Rapel Valley

In the last 20 years, Chile has become an international darling for producing wines of high quality at incredibly reasonable price points, regardless of category.  Much of this is due to the fact that Chile stretches almost 3,000 miles (4,800 km) along South America’s western coast, providing a wide range of climates from arid desert in the north to cold, rainy maritime in the south.  In between these two extremes, there are several major wine regions that take advantage of nearly ideal growing conditions:  Atacama, Coquimbo, Aconcagua, the Central Valley, and the Southern Regions.  Chile’s earliest vineyards were planted in the Central Valley, and Chile’s most established and renowned wineries are still located here.  Within the Central Valley lie four sub-regions, Maipo Valley, Curico, Maule Valley, and Rapel Valley.

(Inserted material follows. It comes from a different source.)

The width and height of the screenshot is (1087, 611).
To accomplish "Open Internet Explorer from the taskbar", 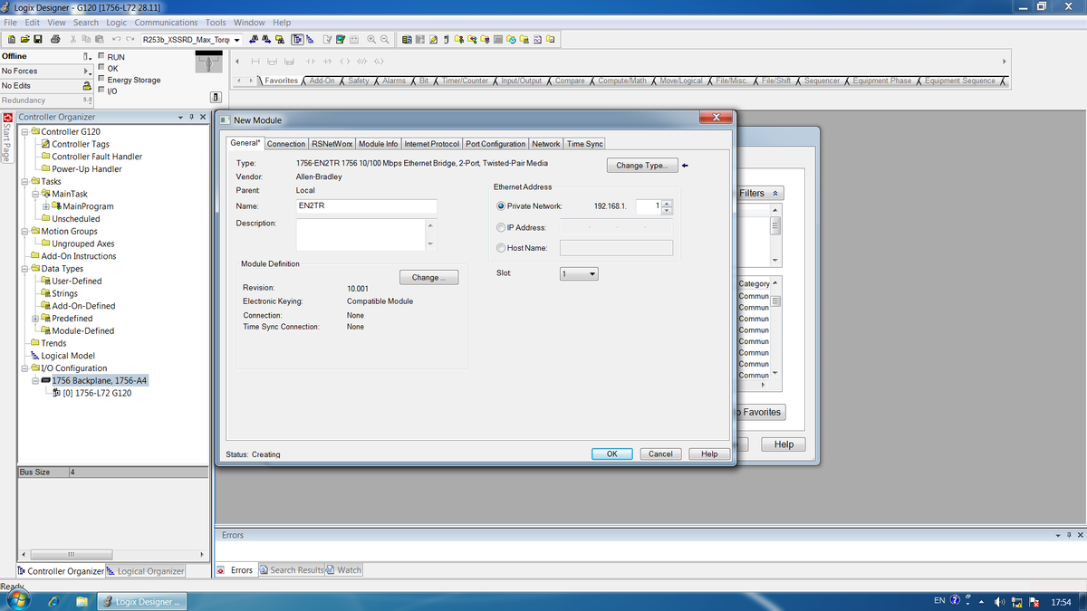I will pyautogui.click(x=53, y=601).
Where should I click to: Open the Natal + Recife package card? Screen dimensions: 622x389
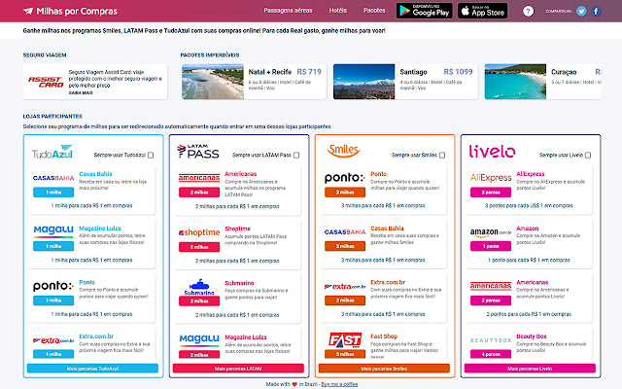point(251,83)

The Rapel Valley lies in the South of the Central Valley and is flanked on both east and west by mountain ranges, earning it the designation of entre cordilleras or “between the mountains.”  The western Coastal Ranges protect the Rapel Valley from moisture coming off the ocean and helps to prevent rainfall during the growing season, while cool air is able to filter through and provide relief to the vines under the direct summer sun.  Cold air circulates down from the Andes Mountain to the east and settles into the valley, cooling the vineyards.

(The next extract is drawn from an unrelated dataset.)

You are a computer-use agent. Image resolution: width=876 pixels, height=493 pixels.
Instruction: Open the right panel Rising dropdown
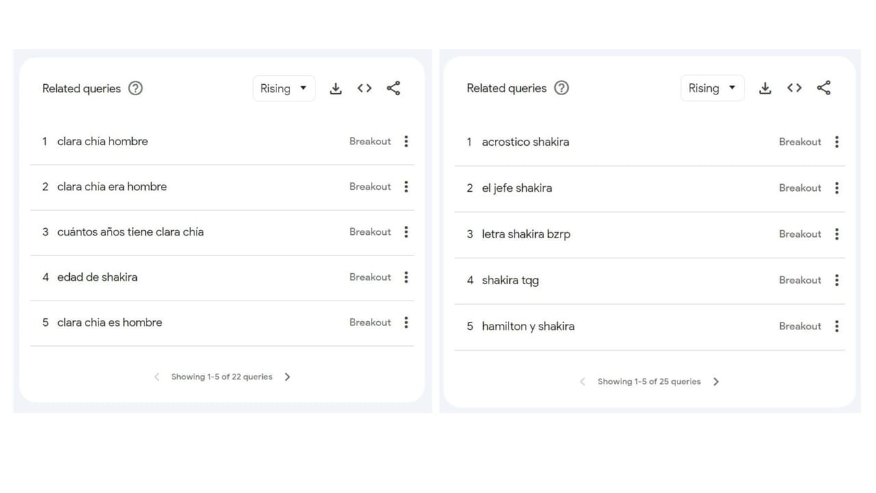(712, 88)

Within the Rapel Valley, two subzones provide very different conditions for grape growing.  The Cachapoal Valley is further to the east, has fertile soils, and warmer microclimates, and is home to many vineyards that are used for higher-volume bottlings.  In the west, closer to the Pacific Ocean, the Colchagua Valley is known for more balanced, elegant wines that boast more natural acidity and firmer tannins.  Cabernet Sauvignon thrives throughout the Rapel Valley, and while Merlot is a very strong runner-up for the most widely planted grape, Carmenère has recently seen a surge in planting and usage in many blends and stand-along bottlings.  Syrah, Sauvignon Blanc, and Chardonnay are all playing increasingly important roles in winemaking throughout the valley.